* PROBLEM STATEMENT
Read through the listing below and copy each line in which the word "agent" occurs.

* MATERIAL TO PROCESS
= = = =
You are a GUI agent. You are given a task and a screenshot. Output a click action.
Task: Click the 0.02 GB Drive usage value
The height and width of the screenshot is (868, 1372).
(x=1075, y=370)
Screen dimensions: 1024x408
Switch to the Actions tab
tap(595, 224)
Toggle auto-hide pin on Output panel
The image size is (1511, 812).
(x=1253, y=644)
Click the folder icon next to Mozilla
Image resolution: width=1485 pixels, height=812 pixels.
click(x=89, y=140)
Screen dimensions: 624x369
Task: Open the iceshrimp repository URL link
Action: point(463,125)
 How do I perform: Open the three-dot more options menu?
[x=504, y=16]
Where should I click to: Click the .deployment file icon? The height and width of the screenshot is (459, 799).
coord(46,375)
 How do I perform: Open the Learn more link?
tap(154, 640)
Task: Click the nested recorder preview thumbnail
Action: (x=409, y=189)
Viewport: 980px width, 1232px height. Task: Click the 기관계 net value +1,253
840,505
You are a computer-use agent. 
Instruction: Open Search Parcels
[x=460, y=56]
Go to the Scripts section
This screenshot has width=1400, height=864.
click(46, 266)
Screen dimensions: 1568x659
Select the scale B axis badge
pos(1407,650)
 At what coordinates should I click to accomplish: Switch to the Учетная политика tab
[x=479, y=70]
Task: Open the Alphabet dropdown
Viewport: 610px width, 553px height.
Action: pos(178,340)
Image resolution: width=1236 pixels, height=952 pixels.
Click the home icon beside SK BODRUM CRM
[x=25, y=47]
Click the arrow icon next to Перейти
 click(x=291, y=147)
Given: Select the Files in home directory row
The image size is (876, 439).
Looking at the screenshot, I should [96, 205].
= = = =
* TASK ANSWER
You are a GUI agent. You are given a task and a screenshot. Output a click action.
You are a computer-use agent. 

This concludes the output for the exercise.